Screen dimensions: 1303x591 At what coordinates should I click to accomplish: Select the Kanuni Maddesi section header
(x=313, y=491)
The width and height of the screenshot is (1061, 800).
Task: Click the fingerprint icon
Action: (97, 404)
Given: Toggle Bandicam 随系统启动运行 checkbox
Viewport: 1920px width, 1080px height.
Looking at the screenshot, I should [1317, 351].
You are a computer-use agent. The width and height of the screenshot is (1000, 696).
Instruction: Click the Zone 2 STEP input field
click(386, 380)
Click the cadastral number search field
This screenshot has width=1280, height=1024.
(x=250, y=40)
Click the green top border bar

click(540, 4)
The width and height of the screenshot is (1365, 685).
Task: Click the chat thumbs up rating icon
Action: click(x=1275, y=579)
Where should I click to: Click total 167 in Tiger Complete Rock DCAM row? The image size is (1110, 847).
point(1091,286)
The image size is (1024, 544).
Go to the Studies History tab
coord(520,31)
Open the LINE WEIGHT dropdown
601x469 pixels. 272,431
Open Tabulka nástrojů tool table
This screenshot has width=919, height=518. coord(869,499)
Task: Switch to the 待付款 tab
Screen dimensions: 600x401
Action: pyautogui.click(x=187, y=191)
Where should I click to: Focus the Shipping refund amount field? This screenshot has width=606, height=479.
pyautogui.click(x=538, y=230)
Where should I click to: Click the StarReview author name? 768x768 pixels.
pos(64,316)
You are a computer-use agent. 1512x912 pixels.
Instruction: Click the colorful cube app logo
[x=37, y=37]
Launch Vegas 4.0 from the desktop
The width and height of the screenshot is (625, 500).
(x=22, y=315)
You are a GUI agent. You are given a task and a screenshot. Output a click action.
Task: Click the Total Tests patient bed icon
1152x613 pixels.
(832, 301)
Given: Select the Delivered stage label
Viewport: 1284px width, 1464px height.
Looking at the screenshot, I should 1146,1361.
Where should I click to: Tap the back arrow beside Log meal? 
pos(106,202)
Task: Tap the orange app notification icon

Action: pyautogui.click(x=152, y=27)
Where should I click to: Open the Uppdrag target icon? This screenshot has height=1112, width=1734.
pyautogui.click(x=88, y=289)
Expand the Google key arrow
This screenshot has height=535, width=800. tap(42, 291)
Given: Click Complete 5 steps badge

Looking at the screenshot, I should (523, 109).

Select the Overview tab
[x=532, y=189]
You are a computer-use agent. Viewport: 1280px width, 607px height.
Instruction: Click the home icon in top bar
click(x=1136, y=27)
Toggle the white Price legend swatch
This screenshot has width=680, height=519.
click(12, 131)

EXERCISE DIRECTIONS
Write out the data exactly as it stands.

ANSWER TO THE PROBLEM
Screen dimensions: 1303x591 At what coordinates should I click to accomplish: Select the Kanuni Maddesi section header
(x=313, y=491)
The width and height of the screenshot is (1061, 800).
Task: Click the fingerprint icon
Action: (97, 404)
Given: Toggle Bandicam 随系统启动运行 checkbox
Viewport: 1920px width, 1080px height.
Looking at the screenshot, I should [1317, 351].
You are a computer-use agent. The width and height of the screenshot is (1000, 696).
Instruction: Click the Zone 2 STEP input field
click(386, 380)
Click the cadastral number search field
This screenshot has width=1280, height=1024.
(x=250, y=40)
Click the green top border bar

click(540, 4)
The width and height of the screenshot is (1365, 685).
Task: Click the chat thumbs up rating icon
Action: click(x=1275, y=579)
Where should I click to: Click total 167 in Tiger Complete Rock DCAM row? The image size is (1110, 847).
point(1091,286)
The image size is (1024, 544).
Go to the Studies History tab
coord(520,31)
Open the LINE WEIGHT dropdown
601x469 pixels. 272,431
Open Tabulka nástrojů tool table
This screenshot has width=919, height=518. coord(869,499)
Task: Switch to the 待付款 tab
Screen dimensions: 600x401
Action: pyautogui.click(x=187, y=191)
Where should I click to: Focus the Shipping refund amount field? This screenshot has width=606, height=479.
pyautogui.click(x=538, y=230)
Where should I click to: Click the StarReview author name? 768x768 pixels.
pos(64,316)
You are a computer-use agent. 1512x912 pixels.
Instruction: Click the colorful cube app logo
[x=37, y=37]
Launch Vegas 4.0 from the desktop
The width and height of the screenshot is (625, 500).
(x=22, y=315)
You are a GUI agent. You are given a task and a screenshot. Output a click action.
Task: Click the Total Tests patient bed icon
1152x613 pixels.
(832, 301)
Given: Select the Delivered stage label
Viewport: 1284px width, 1464px height.
Looking at the screenshot, I should 1146,1361.
Where should I click to: Tap the back arrow beside Log meal? 
pos(106,202)
Task: Tap the orange app notification icon

Action: pyautogui.click(x=152, y=27)
Where should I click to: Open the Uppdrag target icon? This screenshot has height=1112, width=1734.
pyautogui.click(x=88, y=289)
Expand the Google key arrow
This screenshot has height=535, width=800. tap(42, 291)
Given: Click Complete 5 steps badge

Looking at the screenshot, I should (523, 109).

Select the Overview tab
[x=532, y=189]
You are a computer-use agent. Viewport: 1280px width, 607px height.
Instruction: Click the home icon in top bar
click(x=1136, y=27)
Toggle the white Price legend swatch
This screenshot has width=680, height=519.
click(12, 131)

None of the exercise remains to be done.